Mormon church leaders say Mormon men are postponing marriage either for financial, career or educational concerns. And sometimes for other reasons, according to church President Thomas Monson.
“Men are having a little too much fun being single, taking extravagant vacations, buying expensive cars and toys, and just generally enjoying the carefree life with your friends,” Monson said in a speech to the Worldwide General Conference of the church in April.
Mormons believe that marriage in the temple is mandatory to reach the celestial, or highest level, of heaven. Only Mormons who marry can reach this level and expect to share eternity with their spouse and children.
Marriage is also important to the church because married men typically hold high leadership positions such as bishop and stake president.
Marriage is more important than education or career, said Thomas Holman, professor of family life at Brigham Young University. “When you scrimp and sacrifice together when you’re young, that brings you closer.”
The average age of first marriage for LDS church members is approximately 23, said Holman.
Monson alluded to the marriage age increasing, but specific numbers have not been released.
“In research I’ve done, 25 years old seems to be the breaking point,” Holman said. “At that age, they should seriously start thinking about getting married.”
According to the recent census figures, the median age for first marriage in the United States between 1970 and 2009 increased from 22.5 years to 28.4 for men, and from 20.6 years to 26.5 for women.
Mormon marriages appear to last longer. The divorce rate for Mormons is about 20 percent, according to Holman. For non-Mormons, it’s more than 40 percent, he said.
LDS leaders promote marriage more than most faiths â they even have entire congregations for singles only.
In the Sacramento area, nearly 2,000 men and women, ages 18 to 30, attend one of 15 singles adult LDS congregations. Church members worship, socialize and perform volunteer work together. They also share a common goal â to meet and marry their spouse.
“We encourage them to date and to date often,” said Richard Montgomery, regional director for public affairs.
Josh Robertson, 24, has dated but has not found the right person, “though I don’t believe there is one right person for me.” He is starting McGeorge Law School and doesn’t foresee a lot of dating in his immediate future. “It takes two things I don’t have right now, time and money.”

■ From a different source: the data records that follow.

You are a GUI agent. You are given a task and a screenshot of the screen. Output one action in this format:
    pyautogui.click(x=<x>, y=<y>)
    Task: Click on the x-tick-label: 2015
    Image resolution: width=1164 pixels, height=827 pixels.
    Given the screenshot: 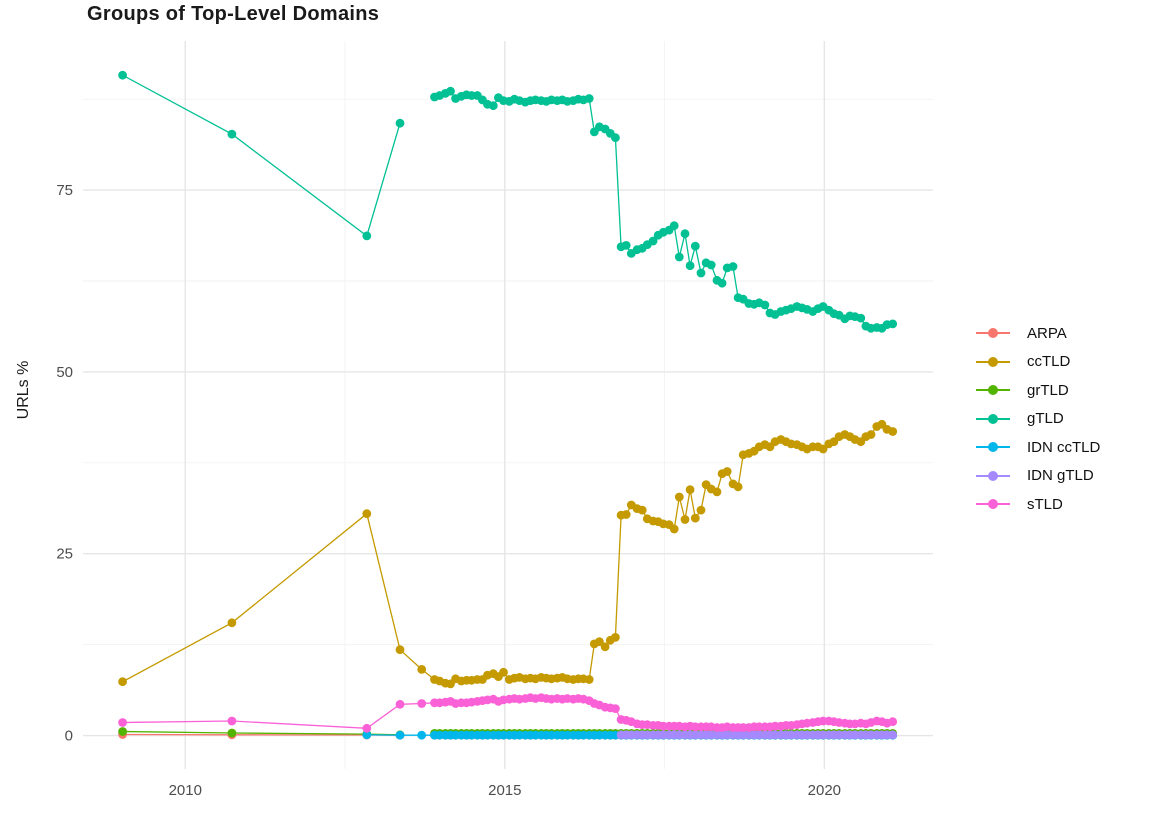 What is the action you would take?
    pyautogui.click(x=504, y=790)
     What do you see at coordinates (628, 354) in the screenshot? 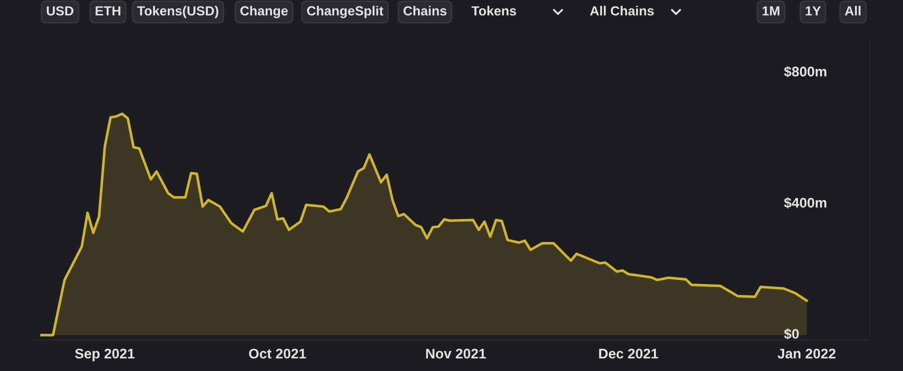
I see `x-tick-label: Dec 2021` at bounding box center [628, 354]. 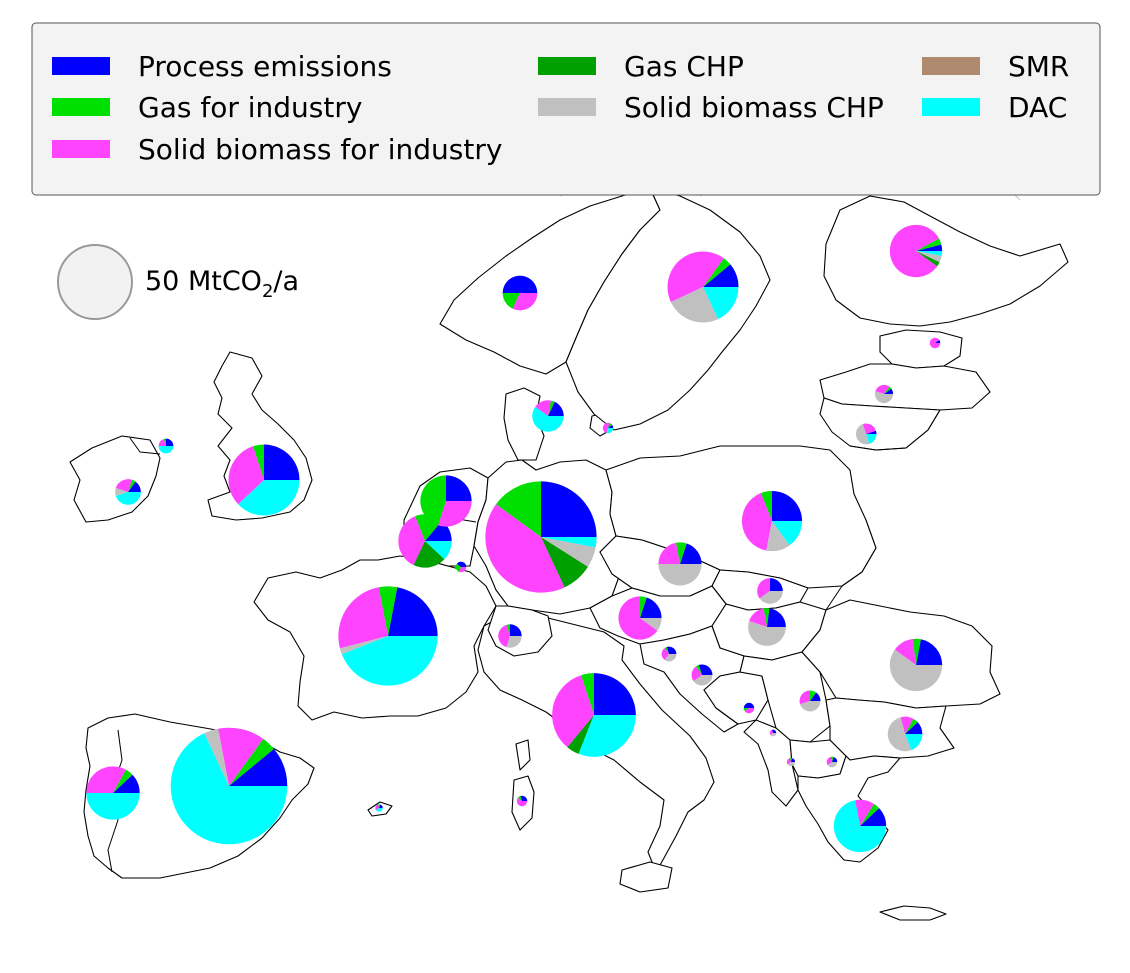 What do you see at coordinates (646, 877) in the screenshot?
I see `land-sicily` at bounding box center [646, 877].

Chandra Brown, 28, also attends the singles ward. She met her boyfriend at a Scripture class a few months ago. “So far it’s going really well,” Brown said.
She stressed the many benefits of joining a singles congregation, such as the opportunity to make friends, serve in the church and, of course, date people with similar beliefs.
The singles congregations aren’t for everyone. Singles older than 30 and those with families are encouraged to attend family congregations, according to Montgomery. And singles who meet and marry their spouses move on to other congregations after they are wed.
In the past year, five couples who met at the ward have married.
Maher said she and her girlfriends want to marry but she has faith that it will happen at the right time. “God is in charge,” she said.
And so are church leaders who are reminding men of their religious obligations.
“Brethren, there is a point at which it’s time to think seriously about marriage and to seek a companion with whom you want to spend eternity,” Monson said. “There is nothing in this life which will bring you greater happiness.”